飯塚家
「ただいま」
「お帰りなさい。どうだった?入学式…」
家へ帰ると母親が料理をして待っていた。
「何も変わらないよ…」
「そんなことないでしょ。友達できた?」
高校生にもなって俺の母親は俺の周囲の連中が気になる様子で聞いてくる。
「初日で友達できる陽キャじゃねえよ」
「そうなの?」
母親は高校を誰でも陽キャになれる幸せボックスに思っているのか首を傾げていた。
「母さん、兄貴は社交性の高い人じゃないよ。チキンだし」
「うるせえ。お前も同レベルだろ!明里!」
明里。絶賛反抗期に差し掛かっている拗らせ、厨二病の残念な妹である。
「ふっ。残念だったな。私は更に別のものをうちに潜んでいる。その力で学校では誓いを立てた存在がいるのだ!」
「恥ずかしくねえのかよ」
「何を言っている。無論!恥ずかしい!」
「じゃあするなよ」
頭が痛いことにそんなテンションでいることが正常運転であることあり、騒がしい。残念なことに更にこいつが言っていることがあながちまじである。拗らせているが、外向きはお嬢さま。育ちがよく見え、礼儀正しくいることもあるため、お友達が多い。(去年の情報)
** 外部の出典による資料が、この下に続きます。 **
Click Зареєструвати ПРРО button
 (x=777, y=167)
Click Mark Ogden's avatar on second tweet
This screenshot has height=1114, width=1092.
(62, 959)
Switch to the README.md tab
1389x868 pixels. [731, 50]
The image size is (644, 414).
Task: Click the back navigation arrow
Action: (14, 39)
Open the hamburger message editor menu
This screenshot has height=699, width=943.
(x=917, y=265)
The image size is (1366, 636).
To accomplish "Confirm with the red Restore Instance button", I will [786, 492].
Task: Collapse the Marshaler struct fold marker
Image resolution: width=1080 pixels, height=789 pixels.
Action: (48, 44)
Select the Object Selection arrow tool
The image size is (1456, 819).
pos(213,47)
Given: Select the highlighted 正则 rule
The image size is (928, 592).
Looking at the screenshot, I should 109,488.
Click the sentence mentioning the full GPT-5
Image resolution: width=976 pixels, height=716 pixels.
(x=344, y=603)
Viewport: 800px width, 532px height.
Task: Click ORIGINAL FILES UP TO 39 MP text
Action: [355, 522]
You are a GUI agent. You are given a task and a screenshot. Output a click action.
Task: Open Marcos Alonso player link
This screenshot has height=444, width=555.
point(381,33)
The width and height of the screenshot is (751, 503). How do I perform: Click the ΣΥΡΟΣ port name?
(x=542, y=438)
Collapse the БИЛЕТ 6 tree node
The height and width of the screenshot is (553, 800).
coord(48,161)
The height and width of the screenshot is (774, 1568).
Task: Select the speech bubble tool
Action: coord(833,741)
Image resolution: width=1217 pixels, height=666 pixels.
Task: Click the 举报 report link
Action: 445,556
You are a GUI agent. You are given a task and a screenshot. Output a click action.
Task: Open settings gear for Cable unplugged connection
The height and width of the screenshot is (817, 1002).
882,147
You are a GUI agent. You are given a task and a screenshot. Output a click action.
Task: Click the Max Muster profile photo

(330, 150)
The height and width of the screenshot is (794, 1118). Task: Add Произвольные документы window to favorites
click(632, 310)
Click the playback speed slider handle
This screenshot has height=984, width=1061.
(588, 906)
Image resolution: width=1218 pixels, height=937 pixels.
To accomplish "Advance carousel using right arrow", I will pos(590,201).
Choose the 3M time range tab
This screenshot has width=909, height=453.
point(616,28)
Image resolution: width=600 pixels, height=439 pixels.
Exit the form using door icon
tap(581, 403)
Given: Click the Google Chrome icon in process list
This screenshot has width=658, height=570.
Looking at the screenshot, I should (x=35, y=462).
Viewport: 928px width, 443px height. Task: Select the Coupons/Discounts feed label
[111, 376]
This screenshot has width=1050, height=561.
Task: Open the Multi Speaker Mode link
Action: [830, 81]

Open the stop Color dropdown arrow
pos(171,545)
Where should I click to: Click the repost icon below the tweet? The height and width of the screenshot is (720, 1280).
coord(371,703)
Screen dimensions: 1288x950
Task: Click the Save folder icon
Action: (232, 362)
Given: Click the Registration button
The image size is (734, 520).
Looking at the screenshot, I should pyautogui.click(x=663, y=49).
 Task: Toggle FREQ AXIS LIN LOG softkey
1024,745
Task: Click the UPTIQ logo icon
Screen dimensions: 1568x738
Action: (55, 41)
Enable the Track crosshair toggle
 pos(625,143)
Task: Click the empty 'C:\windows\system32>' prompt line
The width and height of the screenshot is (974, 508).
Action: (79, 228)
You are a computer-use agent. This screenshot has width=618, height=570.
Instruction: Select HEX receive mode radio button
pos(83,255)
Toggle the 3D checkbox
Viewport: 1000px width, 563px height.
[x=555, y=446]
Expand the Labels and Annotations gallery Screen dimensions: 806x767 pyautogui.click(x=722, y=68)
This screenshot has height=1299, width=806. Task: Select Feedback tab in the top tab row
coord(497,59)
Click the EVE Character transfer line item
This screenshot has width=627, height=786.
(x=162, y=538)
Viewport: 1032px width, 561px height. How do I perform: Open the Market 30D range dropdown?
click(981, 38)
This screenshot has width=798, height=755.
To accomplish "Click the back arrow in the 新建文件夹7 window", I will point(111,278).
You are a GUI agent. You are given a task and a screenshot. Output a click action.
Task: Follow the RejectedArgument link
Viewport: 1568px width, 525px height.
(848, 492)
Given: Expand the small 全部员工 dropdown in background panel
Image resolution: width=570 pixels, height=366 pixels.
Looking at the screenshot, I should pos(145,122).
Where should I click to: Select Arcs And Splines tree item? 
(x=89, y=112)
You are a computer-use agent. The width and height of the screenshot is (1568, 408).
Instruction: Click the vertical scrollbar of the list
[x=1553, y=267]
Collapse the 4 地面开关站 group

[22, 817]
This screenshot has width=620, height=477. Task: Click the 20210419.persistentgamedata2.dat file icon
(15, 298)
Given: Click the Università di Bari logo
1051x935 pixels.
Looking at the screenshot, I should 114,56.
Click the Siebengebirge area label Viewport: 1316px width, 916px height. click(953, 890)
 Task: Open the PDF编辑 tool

「お前と言い、千佳と言い。どうしてそんなに表では良い子ぶっているんだよ」
「え?だってバカな男子が喜ぶだろ?」
こいつはこう言う性格があり、本当に残念なやつだ。歪んだ考えを持ち男子に近い。
「くっくそぉ。正解だよ!」
「ふっ。流石、俺。下には付いてないが。男の夢と希望を持った紳士だぜ!」
明里は自分の胸を服越しに持ち上げた。
「こらっ!女の子なのよ。もっと大切に扱いなさい!」
「いや。そこじゃねえだろ。まずは節度を…」
母親もこんな調子であるためツッコミが大渋滞するのである。加えて…
「帰ってきたぞ!晴翔!ハッピーバースデイ!」
「いや。親父。そのノリはついていけねえわ」
突然帰ってきた男。クラッカーを鳴らし、誰の誕生日でもないにも関わらず、楽しむ。そんな親父である。
「何だ?明里も乗り気じゃないのか?」
「勘弁してくれ」
明里は反抗期だ。だが珍しいのか俺の家では男である俺とは普通に話すが、親父とは口を聞こうとしない。
「今日もなのか…」
「なあ。晴翔…。俺、明里に何かしたか?」
こんな時、息子の面から父親に助けを出す「特に」とか言いたいが、残念だがスキンシップの激しい親父であるため嫌われるのも心当たりがあるのである。
「抱きつくのをやめたらどうだ?」
「何を言っている!可愛い娘を愛さない親がどこいいる!」
親としては非常に良いのだろうが、子どもからすると嫌なものがある。それも異性である親父から抱きつかれるのは身の毛が与奪気分であろう。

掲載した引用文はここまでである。